- [WORK INSTRUCTIONS]:
Answer these questions from the text on China's labor force:
(a) What labor force participation rate does it give for Japan?
(b) How many places did Chinese women take on the Hurun list of rags-to-riches women?
(c) In which city is the Centre for Work-Life Policy located?

- [TEXT BLOCK]:
* Begin *

China's total labor force and participation rate both rank first across the globe, according to research by the U.S. Bureau of Labor Statistics.
Labor force participation rate is defined as the proportion of the population aged 16 or over that is economically active, namely all people who supplied labor for the production of goods and services during a specific period.
China's labor force participation rate has been sitting at around 76 percent, comparing to 65 percent in the U.S. and 58 percent in Japan.
In terms of gender, the rate of employed Chinese men reached 90 percent, level with India, Brazil and the Philippines.
Roughly 70 percent of Chinese women have joined the workforce market.
In developed countries, taking the U.S. and France as examples, the respective figure is 58 percent and 50 percent.
The annually-published Hurun Rich List unveiled a list of prominent rags-to-riches women across the world earlier this year, including 88 wealthy females from 12 countries.
Chinese women took 56 places, ranking top with a share of 64 percent.
Research from the Centre for Work-Life Policy (CWLP), a think tank in New York, revealed that Chinese women's desire to make progress is second to none across the globe.

* End *

- [DATASET EXCERPTS]:
* Begin *

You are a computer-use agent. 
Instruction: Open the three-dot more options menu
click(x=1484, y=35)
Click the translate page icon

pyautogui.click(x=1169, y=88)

* End *
* Begin *

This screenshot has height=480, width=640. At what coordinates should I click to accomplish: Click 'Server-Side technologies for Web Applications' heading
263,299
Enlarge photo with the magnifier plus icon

* End *

- [SOLUTION]:
(a) 58 percent
(b) 56 places
(c) New York